Find the lines in the records that carry the word "Search". Copy each one.
* * *
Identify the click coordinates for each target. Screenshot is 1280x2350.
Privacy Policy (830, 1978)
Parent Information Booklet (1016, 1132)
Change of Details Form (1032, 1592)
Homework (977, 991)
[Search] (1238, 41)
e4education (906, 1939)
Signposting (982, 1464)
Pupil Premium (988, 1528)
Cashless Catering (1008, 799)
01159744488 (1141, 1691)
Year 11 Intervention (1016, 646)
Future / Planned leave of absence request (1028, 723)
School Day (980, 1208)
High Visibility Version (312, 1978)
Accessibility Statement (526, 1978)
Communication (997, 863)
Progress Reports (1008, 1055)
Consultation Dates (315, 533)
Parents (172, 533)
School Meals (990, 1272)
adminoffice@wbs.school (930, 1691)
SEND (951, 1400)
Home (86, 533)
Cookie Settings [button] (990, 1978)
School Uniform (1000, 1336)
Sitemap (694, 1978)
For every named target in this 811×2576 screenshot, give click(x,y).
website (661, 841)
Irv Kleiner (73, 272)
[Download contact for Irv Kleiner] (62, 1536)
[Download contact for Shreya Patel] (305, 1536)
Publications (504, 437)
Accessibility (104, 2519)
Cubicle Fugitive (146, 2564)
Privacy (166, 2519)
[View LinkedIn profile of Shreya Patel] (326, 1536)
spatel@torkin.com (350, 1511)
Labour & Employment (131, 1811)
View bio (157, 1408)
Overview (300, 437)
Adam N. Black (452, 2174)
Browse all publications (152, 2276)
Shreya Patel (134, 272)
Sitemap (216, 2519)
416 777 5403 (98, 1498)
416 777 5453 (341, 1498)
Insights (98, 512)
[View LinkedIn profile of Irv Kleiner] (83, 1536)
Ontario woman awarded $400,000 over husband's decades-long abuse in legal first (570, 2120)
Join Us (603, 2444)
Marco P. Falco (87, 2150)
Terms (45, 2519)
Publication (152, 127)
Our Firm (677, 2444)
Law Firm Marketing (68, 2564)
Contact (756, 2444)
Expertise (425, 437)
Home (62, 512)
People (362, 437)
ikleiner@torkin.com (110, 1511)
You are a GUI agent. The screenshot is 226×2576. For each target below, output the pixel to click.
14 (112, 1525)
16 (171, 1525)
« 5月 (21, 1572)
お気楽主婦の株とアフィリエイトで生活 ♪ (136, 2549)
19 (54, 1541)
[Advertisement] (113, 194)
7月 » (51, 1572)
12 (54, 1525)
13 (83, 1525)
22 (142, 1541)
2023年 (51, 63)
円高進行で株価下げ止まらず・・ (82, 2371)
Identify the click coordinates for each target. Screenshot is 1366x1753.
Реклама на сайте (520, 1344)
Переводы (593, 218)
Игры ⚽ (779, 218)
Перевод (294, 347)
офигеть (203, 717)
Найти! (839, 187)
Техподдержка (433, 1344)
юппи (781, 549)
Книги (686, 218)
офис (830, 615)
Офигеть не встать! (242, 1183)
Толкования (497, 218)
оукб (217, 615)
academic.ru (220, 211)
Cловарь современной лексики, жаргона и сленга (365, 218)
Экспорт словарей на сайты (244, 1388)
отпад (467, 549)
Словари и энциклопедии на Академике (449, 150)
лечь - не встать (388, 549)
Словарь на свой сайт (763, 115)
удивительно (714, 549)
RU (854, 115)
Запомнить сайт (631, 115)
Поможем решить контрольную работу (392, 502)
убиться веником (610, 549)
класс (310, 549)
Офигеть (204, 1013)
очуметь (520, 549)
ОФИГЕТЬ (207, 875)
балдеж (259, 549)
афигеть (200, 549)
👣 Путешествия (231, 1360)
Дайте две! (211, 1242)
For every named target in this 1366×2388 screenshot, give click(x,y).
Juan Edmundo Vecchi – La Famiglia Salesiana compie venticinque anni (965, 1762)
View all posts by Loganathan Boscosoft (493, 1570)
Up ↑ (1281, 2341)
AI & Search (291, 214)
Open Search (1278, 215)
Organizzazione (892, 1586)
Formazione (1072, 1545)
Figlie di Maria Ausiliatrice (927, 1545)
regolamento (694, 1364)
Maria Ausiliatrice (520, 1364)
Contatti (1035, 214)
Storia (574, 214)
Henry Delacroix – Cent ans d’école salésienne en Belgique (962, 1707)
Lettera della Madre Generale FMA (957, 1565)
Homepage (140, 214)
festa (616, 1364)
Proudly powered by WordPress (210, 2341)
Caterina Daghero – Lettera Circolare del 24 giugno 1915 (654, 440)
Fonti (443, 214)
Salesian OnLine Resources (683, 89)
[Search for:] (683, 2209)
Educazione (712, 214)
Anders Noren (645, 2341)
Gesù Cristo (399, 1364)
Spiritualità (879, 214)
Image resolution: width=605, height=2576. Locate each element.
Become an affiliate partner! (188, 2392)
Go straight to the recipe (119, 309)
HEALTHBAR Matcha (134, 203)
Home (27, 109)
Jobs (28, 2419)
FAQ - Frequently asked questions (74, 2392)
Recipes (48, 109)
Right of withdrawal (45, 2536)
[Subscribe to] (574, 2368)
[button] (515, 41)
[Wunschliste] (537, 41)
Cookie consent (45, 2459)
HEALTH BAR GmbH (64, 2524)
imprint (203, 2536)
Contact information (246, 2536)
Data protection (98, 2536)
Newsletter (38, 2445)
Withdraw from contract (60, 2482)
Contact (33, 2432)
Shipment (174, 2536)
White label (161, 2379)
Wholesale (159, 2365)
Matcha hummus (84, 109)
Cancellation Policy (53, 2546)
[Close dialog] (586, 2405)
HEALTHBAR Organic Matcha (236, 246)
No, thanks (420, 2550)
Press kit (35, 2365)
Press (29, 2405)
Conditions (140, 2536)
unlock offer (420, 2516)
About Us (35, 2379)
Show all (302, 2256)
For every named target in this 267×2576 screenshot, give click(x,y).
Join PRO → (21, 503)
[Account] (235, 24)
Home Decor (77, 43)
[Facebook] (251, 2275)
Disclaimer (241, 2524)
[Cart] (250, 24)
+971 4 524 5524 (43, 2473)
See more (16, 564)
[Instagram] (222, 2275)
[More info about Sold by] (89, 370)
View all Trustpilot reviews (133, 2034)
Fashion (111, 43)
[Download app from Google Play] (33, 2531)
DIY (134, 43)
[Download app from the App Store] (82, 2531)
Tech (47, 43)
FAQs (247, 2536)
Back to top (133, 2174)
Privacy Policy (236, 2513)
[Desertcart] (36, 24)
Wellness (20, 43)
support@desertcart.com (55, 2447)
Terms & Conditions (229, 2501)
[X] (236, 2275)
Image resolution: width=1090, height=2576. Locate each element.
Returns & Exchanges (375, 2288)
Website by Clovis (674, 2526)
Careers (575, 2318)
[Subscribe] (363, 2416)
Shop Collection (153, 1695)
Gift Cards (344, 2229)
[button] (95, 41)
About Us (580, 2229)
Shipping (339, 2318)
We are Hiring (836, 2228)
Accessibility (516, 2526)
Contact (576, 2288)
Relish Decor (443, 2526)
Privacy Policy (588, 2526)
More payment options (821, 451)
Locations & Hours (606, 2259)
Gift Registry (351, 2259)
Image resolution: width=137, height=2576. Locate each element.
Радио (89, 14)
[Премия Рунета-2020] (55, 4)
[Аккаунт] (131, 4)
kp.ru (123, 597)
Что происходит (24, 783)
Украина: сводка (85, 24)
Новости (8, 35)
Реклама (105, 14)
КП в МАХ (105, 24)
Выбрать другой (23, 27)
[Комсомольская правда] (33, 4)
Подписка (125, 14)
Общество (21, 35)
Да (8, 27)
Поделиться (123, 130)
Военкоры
* * *
*SOLUTION*.
[Search] (1238, 41)
AI & Search (291, 214)
Open Search (1278, 215)
[Search for:] (683, 2209)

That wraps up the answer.